On February 14, English language learning apps featuring Alice in Wonderland and Sherlock Holmes took the top slots on Japan’s App Store in the education segment. Since then, they have also taken the #1 spot overall for both iPad and iPhone categories.

These apps, based on 30 stories from the Oxford Bookworms graded reader series, help learners improve their English. Classics Phantom of the Opera, The Wizard of Oz, The Jungle Book, Pride and Prejudice and Gulliver’s Travels are among the selected titles. Using the apps, learners can read and listen to the story, view full-color illustrations and test vocabulary using interactive quizzes. Narrated by native-speaking actors, the apps allow learners to bookmark their progress, check meaning of highlighted words and scroll the glossary to check for words.

Available for iPhone, iPod Touch and iPad, the apps were developed by Tokyo-based software developer iEnglish (a division of language-learning company eigoTown.com) and Oxford University Press (OUP). The collaboration is aimed at fulfilling learners’ educational needs and their desire to use current technologies.


In Japan, the localized apps go for 600 yen (or $7.55) each but four titles—Alice in Wonderland, Sherlock Holmes, Aladdin and Anne of Green Gables—were specially marked down to 85 yen ($1.00) for Valentine’s Day. “We set out to play cupid to bring English and Japan together on this romantic day. And we now know this much is true: Japan loves English,” said Russell Willis, president of iEnglish and founder of eigoTown.com. “With an iEnglish-developed app being bought every 30 seconds in Japan right now and its current chart domination, it looks like the love for English classics runs deep among Japanese.”

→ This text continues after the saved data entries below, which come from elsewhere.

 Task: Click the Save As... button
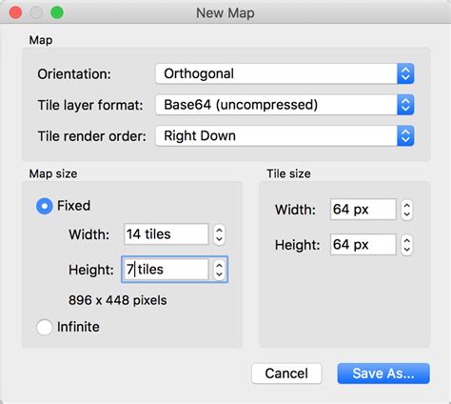click(383, 374)
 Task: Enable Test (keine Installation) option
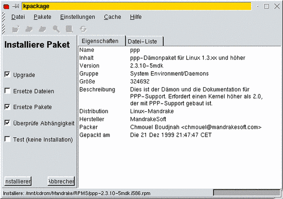point(7,139)
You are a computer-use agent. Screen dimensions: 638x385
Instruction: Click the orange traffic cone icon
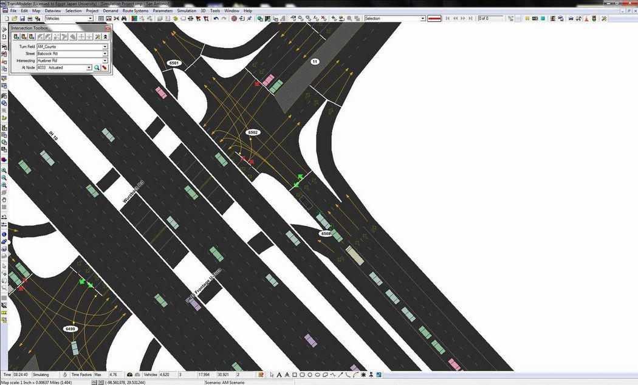click(x=585, y=19)
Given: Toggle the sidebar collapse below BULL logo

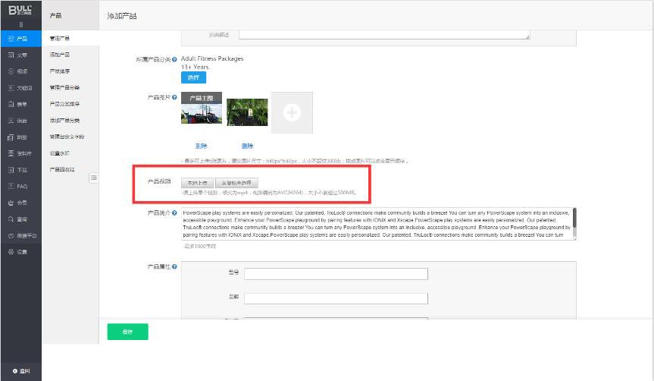Looking at the screenshot, I should pyautogui.click(x=20, y=25).
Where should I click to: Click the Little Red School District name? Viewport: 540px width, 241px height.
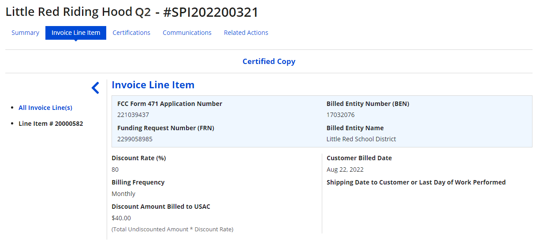point(361,139)
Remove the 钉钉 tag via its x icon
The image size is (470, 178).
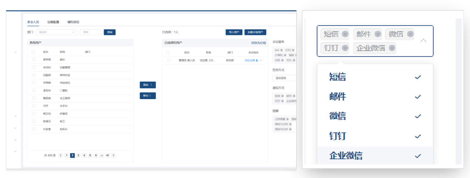345,48
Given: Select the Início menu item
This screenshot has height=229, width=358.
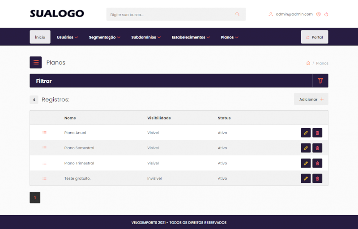Looking at the screenshot, I should (x=40, y=37).
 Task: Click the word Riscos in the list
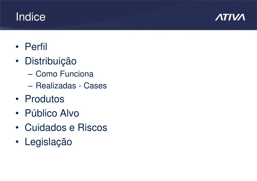92,128
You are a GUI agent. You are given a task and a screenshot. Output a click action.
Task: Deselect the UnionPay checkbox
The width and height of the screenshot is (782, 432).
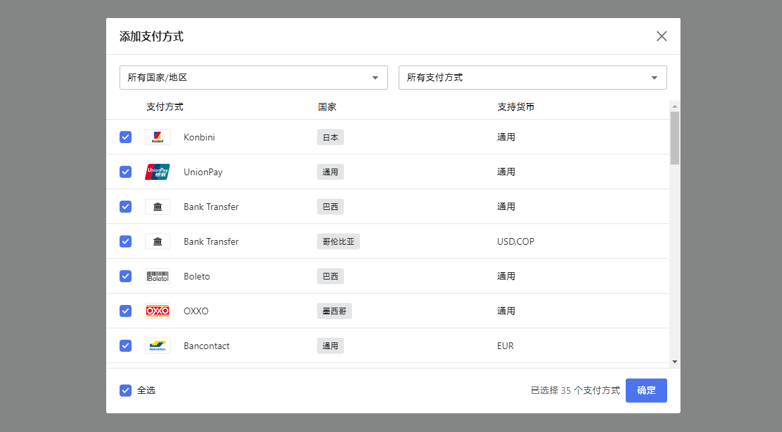click(x=126, y=172)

For Sorrell Pitts, editorial manager of OUP’s graded readers, the apps “bring together the quality of our Bookworms series with iEnglish’s expertise in developing materials for mobile devices. Together, we have exploited the opportunity an app presents to give learners of English full and easy access to reading and listening to great stories, and learning whenever they want.” (OUP is the first English Language Teaching publisher to offer graded reader apps.)